──────── ФРАГМЕНТ СТРАНИЦЫ ────────

Пытаюсь представить, как, повзрослев, моя Юленька увидит на экране свое рождение, свой первый крик, свое первое прикосновение к маминой груди и узнает, что первый голос, который она услышала, появившись на свет, был голос отца. Конечно, я сильно волновался, но взял себя в руки и постоянно подбадривал Наташу.
Не знаю: из-за моей ли помощи, из-за Наташиного ли характера, но все прошло просто замечательно. В восемь двадцать часов вечера Наташа сказала: «Пора». Глеб Успенский тут же примчался на своей «Субару» и отвез нас в роддом. А там нас ждал сюрприз: профессор, наблюдавший Наташу последние полтора месяца, слег в жестокой простуде. Дежурный врач советует переговорить с профессором второго отделения, но тот уже уходит домой. Лечу к нему, едва не на коленях уговариваю принять роды. Без особого восторга он соглашается, а осмотрев Наташу, замечает, что Наталка очень хрупкая, а ребенок большой и потому лучше делать «кесарево». Но Наталка начинает его уговаривать:
— Доктор, миленький, я справлюсь! Поверьте мне, справлюсь!
И столько в ее голосе было уверенности, столько надежды, что профессор не смог отказать, и минут через сорок, в десять двадцать, без единого Наташиного вопля, маленькая Юленька обозначила криком свое появление на свет: «Вот и я! Встречайте нового человека! Во мне уже три килограмма семьсот граммов и пятьдесят два сантиметра роста!»
Медперсонал, а позднее и районный врач-педиатр удивленно качали головой: «Боже, какой у нее осмысленный взгляд! А ей нет еще и недели… двух недель… месяца… А какие у нее длинные пальчики! А какая она красавица! Ну вылитая папина дочка!»
Не знаю, каково в этих словах соотношение правды и лести, но мне было приятно все это слушать.
Эту книгу пишу в год полного солнечного затмения. В этот год Нострадамус предсказывал «конец света». Интересно, что он имел в виду под этими словами?

──────── ИЗВЛЕЧЁННЫЕ ЗАПИСИ ────────

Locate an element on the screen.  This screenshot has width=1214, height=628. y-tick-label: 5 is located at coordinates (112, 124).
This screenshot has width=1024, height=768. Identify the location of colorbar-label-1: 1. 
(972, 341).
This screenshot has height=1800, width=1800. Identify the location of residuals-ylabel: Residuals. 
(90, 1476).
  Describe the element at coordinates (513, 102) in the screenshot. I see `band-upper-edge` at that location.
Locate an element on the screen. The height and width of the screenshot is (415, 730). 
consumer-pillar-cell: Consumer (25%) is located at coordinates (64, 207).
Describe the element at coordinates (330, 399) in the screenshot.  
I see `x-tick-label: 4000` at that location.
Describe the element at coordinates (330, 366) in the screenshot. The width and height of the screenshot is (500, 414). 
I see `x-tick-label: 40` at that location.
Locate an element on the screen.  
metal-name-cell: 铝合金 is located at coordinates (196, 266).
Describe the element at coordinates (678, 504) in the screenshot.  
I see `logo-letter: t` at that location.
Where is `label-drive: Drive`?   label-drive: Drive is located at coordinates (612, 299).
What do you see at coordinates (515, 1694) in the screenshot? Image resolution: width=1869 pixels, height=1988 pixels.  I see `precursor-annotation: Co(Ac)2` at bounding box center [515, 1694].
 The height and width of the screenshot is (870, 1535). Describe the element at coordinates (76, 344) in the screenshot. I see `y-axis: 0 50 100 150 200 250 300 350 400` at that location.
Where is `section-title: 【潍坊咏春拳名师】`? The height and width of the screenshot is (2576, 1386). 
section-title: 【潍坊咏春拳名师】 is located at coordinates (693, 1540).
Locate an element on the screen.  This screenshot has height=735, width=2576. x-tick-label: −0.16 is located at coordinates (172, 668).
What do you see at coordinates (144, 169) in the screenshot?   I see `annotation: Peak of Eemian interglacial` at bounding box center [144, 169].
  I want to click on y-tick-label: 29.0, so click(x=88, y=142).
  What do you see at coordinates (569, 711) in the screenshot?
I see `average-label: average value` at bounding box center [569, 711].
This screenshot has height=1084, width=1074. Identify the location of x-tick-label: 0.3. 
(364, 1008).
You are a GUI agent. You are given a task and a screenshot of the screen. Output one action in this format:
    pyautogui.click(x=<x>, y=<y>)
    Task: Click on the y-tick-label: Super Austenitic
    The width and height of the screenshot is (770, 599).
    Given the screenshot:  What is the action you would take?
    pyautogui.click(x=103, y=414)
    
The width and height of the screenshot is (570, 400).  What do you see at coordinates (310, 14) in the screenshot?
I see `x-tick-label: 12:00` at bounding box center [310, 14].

────────

ИЗУЧИТЕ МАТЕРИАЛ -
• a. Выпишите из отрывка о рождении дочери точный фрагмент, начиная со слов «И столько в» и заканчивая словами «все это слушать.».
• b. Перескажите короче абзац отрывка о рождении дочери, который начинается словами «Не знаю: из-за моей ли помощи», сохранив главные факты.
• c. Продолжите отрывок о рождении дочери с того места, на котором он заканчивается.
Материал для работы не понадобится.

ГОТОВЫЕ ОТВЕТЫ -
• a.
И столько в ее голосе было уверенности, столько надежды, что профессор не смог отказать, и минут через сорок, в десять двадцать, без единого Наташиного вопля, маленькая Юленька обозначила криком свое появление на свет: «Вот и я! Встречайте нового человека! Во мне уже три килограмма семьсот граммов и пятьдесят два сантиметра роста!»
Медперсонал, а позднее и районный врач-педиатр удивленно качали головой: «Боже, какой у нее осмысленный взгляд! А ей нет еще и недели… двух недель… месяца… А какие у нее длинные пальчики! А какая она красавица! Ну вылитая папина дочка!»
Не знаю, каково в этих словах соотношение правды и лести, но мне было приятно все это слушать.

• b. Всё прошло замечательно. В восемь двадцать вечера Наташа сказала «Пора», и Глеб Успенский на своей «Субару» отвёз их в роддом. Там выяснилось, что профессор, наблюдавший Наташу последние полтора месяца, слёг с простудой. Дежурный врач посоветовал обратиться к профессору второго отделения, который уже уходил домой. Его удалось уговорить принять роды. Он без восторга согласился, но после осмотра счёл, что Наталка очень хрупкая, а ребёнок большой, и предложил кесарево. Наталка начала его уговаривать.

• c.
Незадолго до солнечного затмения навестил их в «Лесном озере». Как же выросла Юленька! Еще восьми месяцев нет, а весит восемь сто и имеет уже семь зубов! Выговаривает «пап-мам» и вовсю напевает о чем-то своем. Когда я возвращался в Москву, Наталка, наслушавшись со всех сторон страхов, умоляла меня быть осторожнее с глазами, когда я буду смотреть на солнечное затмение: в Москве оно должно быть одиннадцатого августа в пятнадцать десять. Сижу, работаю, изредка поглядываю в окно: все небо затянуто тучами. Снова работаю. Смотрю на часы: без пяти четыре… Включаю телевизор: вокруг солнечного затмения ажиотаж во всем мире. Так и прошло мимо меня грандиозное событие века. До следующего я, по всей вероятности, не доживу… А жаль, хотелось бы посмотреть…
Знаете, мы с Наталкой сравнили фотографии всех моих детей в возрасте до одного года и заметили, что все они похожи, словно близнецы. Интересна и магия чисел. Когда меня спрашивают о детях, отвечаю, что все они у меня — погодки: «три сыночка и лапочка дочка»…
Есть у меня некие соображения, исходя из которых я умолчал о истории рождения еще одной дочери.
Ярославушка, не думай, что я забыл о тебе: этого никогда не было и не будет. Так сложилась, что после твоего рождения нас разбросало и мы больше, к моему огромному сожалению, никогда не виделись. Буду счастлив, если эта встреча наконец произойдет…
Первый родился в 1969 году, второй — в 1979-м, третий — в 1989-м, и Юленька в декабре 1998-го, почти в 1999-м, то есть каждый появлялся ровно через десять лет. Любопытна и другая закономерность: первый сын — Петер — родился 20 апреля, в день рождения Гитлера, и живет в Германии, второй сын — Владимир — 22 апреля, в день рождения Ленина, и живет в Москве. Третий сын — Сережа — родился 16 декабря, а Юленька — 13 декабря, то есть и у них разница лишь в несколько дней.